This is a discussion on Confessions of an INTP within the INTP Forum - The Thinkers forums, part of the NT's Temperament Forum- The Intellects category; ...
"-I feel lonely sometimes and just want to have someone to love".....yes.
It's hard because the more we want to love the more we feel we have to block it out, and the more we block it out the more we want it, such a viscous cycle XD
Oh the woes of being an INTP.....although I think that cycle makes us very good at art, as much so as INFP's and the like should we focus on it.
- I would greatly like to be able to talk about my feelings with someone if I could get around whatever block that keeps me from it. (le-gasp, an INTP with feelings =o)
- I sometimes argue points that I don't nessicarily agree with, simply because they might have a core of truth in them.
- Sometimes I wish I was more extroverted and not socialy awkward. Seriously, confronting the pizza delivery guy, not as easy as it looks.
Hey, just because we are INTP and doesn't make us any less human. If I didn't have anyone to love, a part of me would be gone. But we express love in different ways to the slushiness of other types.
- I have strong urges to call something a dirt shovelling implement rather than a concept which has a multitude of uses. Sometimes I give into it.
- I struggle with the internal battle of faith versus "What if". I actually want more faith.
- There are times, seriously, when I want to run barefoot across a clean, well mown lawn, giving it the ol' rebel yell. (Difficult, particularly when there are still a lot of people yet to understand why we should use pooper scoopers. It generally puts paid to the idea)
- When someone is in tears in front of me, particularly someone close, or someone I admire, I so so wish I could empathise so I can make it better - like I can make their computer work better, think up a procedure to make their work easier....put a band-aid on their life? No.
- My "guessing" bugs me, and gets me into trouble, frequently, when my guess is wrong. (But heck, the feeling you get when the guess is right. Nothing like it)
I crave more trainers
I just want to tell the world to fuck off.
I want to fuck off, and come back when the world is a eutopian paradise
Wish I could be more extrovert
Wish I could say exactly what i mean without thinking I'll offend them
I guess I wish I was how I'm like drunk. but sober - What a fun thought.
I want to be a revered lyricist.
I want to be a prophet and for all to listen and follow my directions.
Okay, I'll talk-
-In third grade I cheated on my history exam.
-In fourth grade I stole my Uncle Max's toupe and I glued it on my face when I played Moses in my Hebrew school play.
-In fifth grade I knocked my sister Edith down the stairs and I blamed it on the dog...

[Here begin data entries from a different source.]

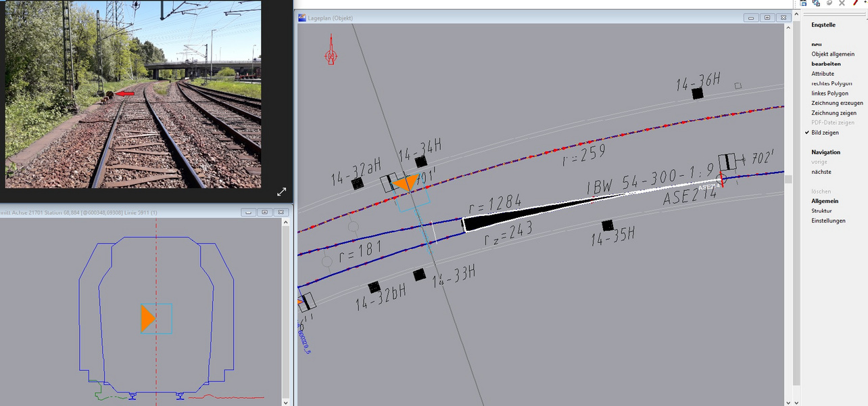868x406 pixels.
Task: Open 'Objekt allgemein' in the side panel
Action: coord(833,54)
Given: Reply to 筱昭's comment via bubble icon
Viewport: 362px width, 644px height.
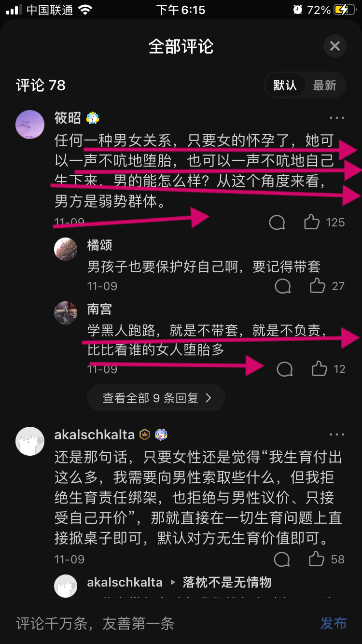Looking at the screenshot, I should coord(277,223).
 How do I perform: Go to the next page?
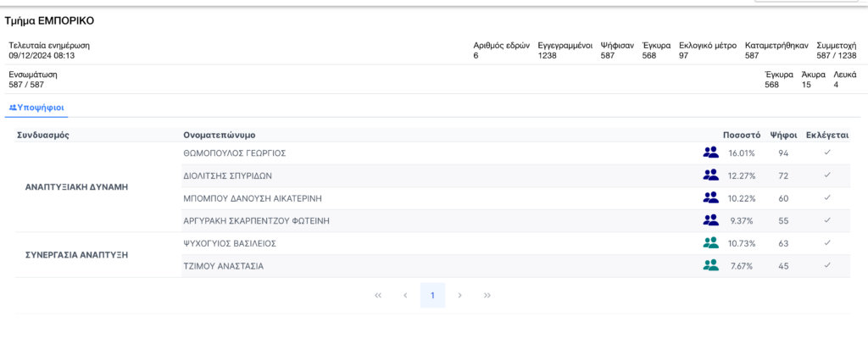459,296
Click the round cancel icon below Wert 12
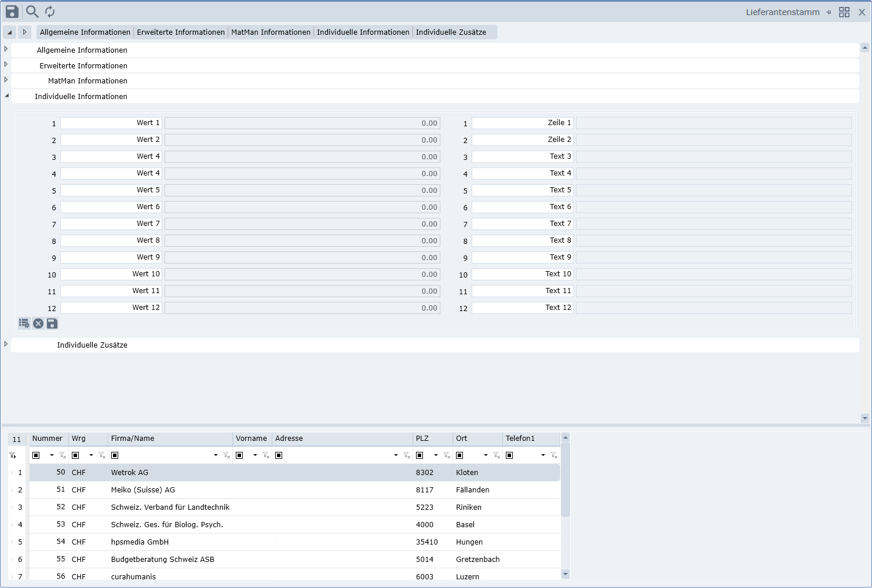The width and height of the screenshot is (872, 588). click(38, 323)
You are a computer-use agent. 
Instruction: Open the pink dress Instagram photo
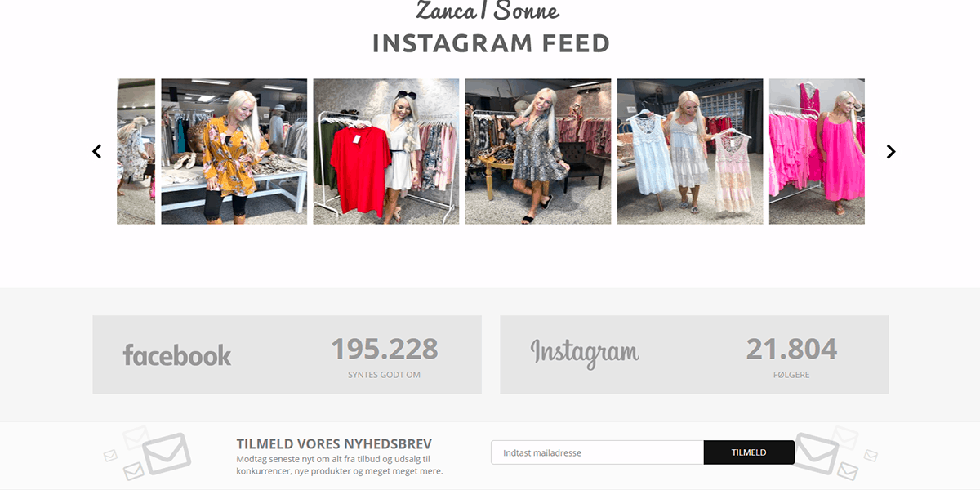point(817,151)
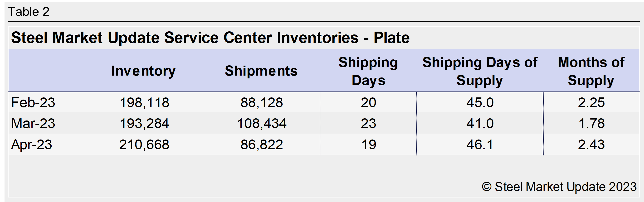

-But the worst thing I ever done, I mixed up all this fake puke at home and then I went to this movie theatre, hid the puke in my jacket, climbed up to the balcony, and then, then I made a noise like this. Huagh. Huagh. Huagh. Huaaah! And, and then I dumped it over the side on all the people in the audience. Then, then this was horrible, all the people started getting sick, and throwing up all over each other. I never felt so bad in my entire life.
I wish I didn't have to interact with half the people I have to, as I need to dumb down my thoughts to be able to translate for them.
In regards to love, I thought I couldn't, well - not easily anyway. Apparently I can, and do!
Tis a very helpless feeling indeed, it really sucks.- When someone is in tears in front of me, particularly someone close, or someone I admire, I so so wish I could empathise so I can make it better - like I can make their computer work better, think up a procedure to make their work easier....put a band-aid on their life? No.